___ Text

Pushing forward: Campus leaders reflect on college’s strengths, missteps and the future

When Columbia was founded in 1890—at the time, called the Columbia School of Oratory—it was by two radical, progressive women named Mary A. Blood and Ida Morey Riley. The idea it was founded on was simple but revolutionary in higher education at the time: a place for creative-minded people to become skilled in the creative industries. More than a century later, that core value of creativity—a focus many use as a distinguishing characteristic of Columbia from other institutions—is still highlighted. But due to declining enrollment in recent years and its consequential budget shortfall, administrators felt they had to rebuild the college’s business model. That, in turn, caused some to say the college was adopting a corporate mentality.

As campus leaders contemplate goals for the next decade, administrators, faculty and students have been looking back on the past ten years to evaluate where the college fell short and where it triumphed.

Mike Rundle

By the numbers

The 2010s for Columbia were marked with challenges, similar to those faced by many higher education institutions throughout the country. According to data from Institutional Effectiveness, the decade began with enrollment down by 4% from its high of more than 12,000 students in Fall 2008; by the midpoint of the decade, enrollment was down by approximately 28% comparatively between Fall 2008 and Fall 2015. Finally, by Fall 2019, enrollment saw its first uptick in more than a decade when it increased by 122 students compared to the previous year.

______
___ Provided data

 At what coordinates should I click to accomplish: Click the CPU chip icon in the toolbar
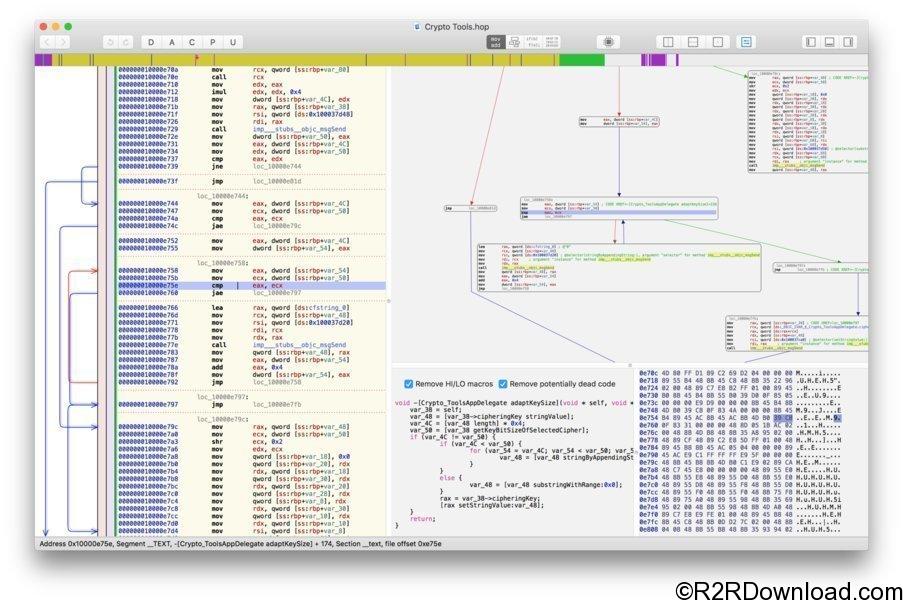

______

Actions to take:
- 1) Using the article on Columbia's past decade, decide whether each statement agrees with it: (a) Columbia began in 1890 under the name Columbia School of Oratory; (b) the college had a single founder; (c) enrollment in Fall 2019 fell compared to the previous year. Give yes or no for each, with the deciding words quoted from the article.
- 2) Carry on writing the article on Columbia's past decade, picking up right after its final sentence.

Outputs in order:
- 1)
(a) Yes: "When Columbia was founded in 1890—at the time, called the Columbia School of Oratory"
(b) No: "it was by two radical, progressive women named Mary A. Blood and Ida Morey Riley"
(c) No: "enrollment saw its first uptick in more than a decade when it increased by 122 students compared to the previous year"

- 2)
Still, by the end of the decade, the size of Columbia’s student population was just more than half that of the start of the decade.

“The key to continuing the growth is to be very mindful of what young people are looking for,” said President and CEO Kwang-Wu Kim in an interview with the Chronicle.

As enrollment began to decrease, so did the college’s essential source of income: tuition.

In response to the shortfall, the college needed to adjust to a significantly smaller student population, as well as the changing landscape of higher education. The result was job cuts through the elimination of positions and faculty buyouts, streamlined resources at the student level, campus buildings sold and increases in tuition.

“[Columbia] was always focused on the right principles, and I would say about 10 years ago, unfortunately, is when I started to see … this shift … to this corporatization,” said Diana Vallera, president of Columbia’s part-time faculty union and adjunct faculty member in the Photography Department. “In the last decade, we were really guided on how much we can cut out. … It was a very limited way of thinking and one that really removed the creative visions of Columbia.”

One of Columbia’s most touted successes of the decade, though, was its ability to check off a Strategic Goal by diversifying the enrolled student population, as reported Sept. 27 by the Chronicle. From Fall 2010 to Fall 2019, the number of minority students had risen more than 10%, fortifying the college’s public commitment to its strategic Diversity, Equity and Inclusion initiatives.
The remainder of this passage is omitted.